What we had in mind was that the Canada job grant would emerge on the first of July of 2014, and that would put significant dollars in the hands of employers to purchase training. We thought that if we were ready for the Canada job grant when it emerged with clear access for workplaces to find quality training and trainers to find employers that were in need, then we would be ready. We did launch on July 1, but that was really very much at the beginning, so we have been developing the product and the service since that time.

It is difficult to develop the market, so we're learning about pricing, we're learning about packaging, and we're learning about marketing. We're learning about developing and delivering our product more through B2B rather than directly to employers. We're developing relationships with organizations like the Canadian Manufacturing Network and the Canadian Chamber of Commerce.

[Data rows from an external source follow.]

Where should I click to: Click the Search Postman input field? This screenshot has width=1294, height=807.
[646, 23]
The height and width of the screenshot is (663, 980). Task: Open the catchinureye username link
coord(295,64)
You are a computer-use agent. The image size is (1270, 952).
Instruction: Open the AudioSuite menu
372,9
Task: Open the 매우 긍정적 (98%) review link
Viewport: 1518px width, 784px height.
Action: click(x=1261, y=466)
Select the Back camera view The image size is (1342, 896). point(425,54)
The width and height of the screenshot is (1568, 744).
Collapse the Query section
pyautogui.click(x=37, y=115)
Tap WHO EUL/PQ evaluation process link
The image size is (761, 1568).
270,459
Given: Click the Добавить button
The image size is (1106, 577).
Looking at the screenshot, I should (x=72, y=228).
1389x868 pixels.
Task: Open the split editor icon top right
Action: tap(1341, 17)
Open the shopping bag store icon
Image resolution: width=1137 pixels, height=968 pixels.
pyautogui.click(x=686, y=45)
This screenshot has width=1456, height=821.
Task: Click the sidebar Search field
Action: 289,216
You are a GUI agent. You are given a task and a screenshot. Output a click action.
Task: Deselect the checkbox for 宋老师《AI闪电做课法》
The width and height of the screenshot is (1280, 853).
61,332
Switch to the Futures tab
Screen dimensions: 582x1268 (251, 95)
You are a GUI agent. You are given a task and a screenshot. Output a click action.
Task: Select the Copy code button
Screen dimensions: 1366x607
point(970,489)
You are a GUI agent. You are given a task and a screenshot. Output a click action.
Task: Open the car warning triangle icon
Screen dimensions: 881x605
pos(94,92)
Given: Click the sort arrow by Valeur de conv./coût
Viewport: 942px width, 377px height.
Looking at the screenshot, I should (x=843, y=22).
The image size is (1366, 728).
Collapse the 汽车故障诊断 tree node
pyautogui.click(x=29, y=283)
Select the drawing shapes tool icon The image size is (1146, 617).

We are very actively seeking to be able to actually get the fee that we are charging for the fee-for-service model, yes.

5:15 p.m.

Liberal

Rodger Cuzner Liberal Cape Breton—Canso, NS

Okay, but the gap would have been the loss of.... How much money did you lose?

5:15 p.m.

President, ABC Life Literacy Canada

Gillian Mason

It was about $500,000 a year in revenue that ABC was receiving in terms of core funding to its operations.

5:15 p.m.

Liberal

Rodger Cuzner Liberal Cape Breton—Canso, NS

Sherrie, if I could, your group.... We're trying to ferret out here the role of the federal government and what we should be doing. Is there a role for the federal government or is there a role for another agency, Matchmaker.com, or whatever, to marry up groups like yours that are trying to pursue some investment and these groups that are wanting to make those types of investments? Is there a role there? Do you think the federal government should have a role there or would it be best delivered through an external agency? Do you see a need for it at all?

5:20 p.m.

Executive Director, Crossing All Bridges Learning Centre

Debbie Brown

A rural hub probably needs to be started, maybe at your level. There would be great benefits of pulling smaller communities together to begin to create this. We're already so manpower strapped in building our little organizations that we don't always have the time to seek out partnerships and funders in the way that we should.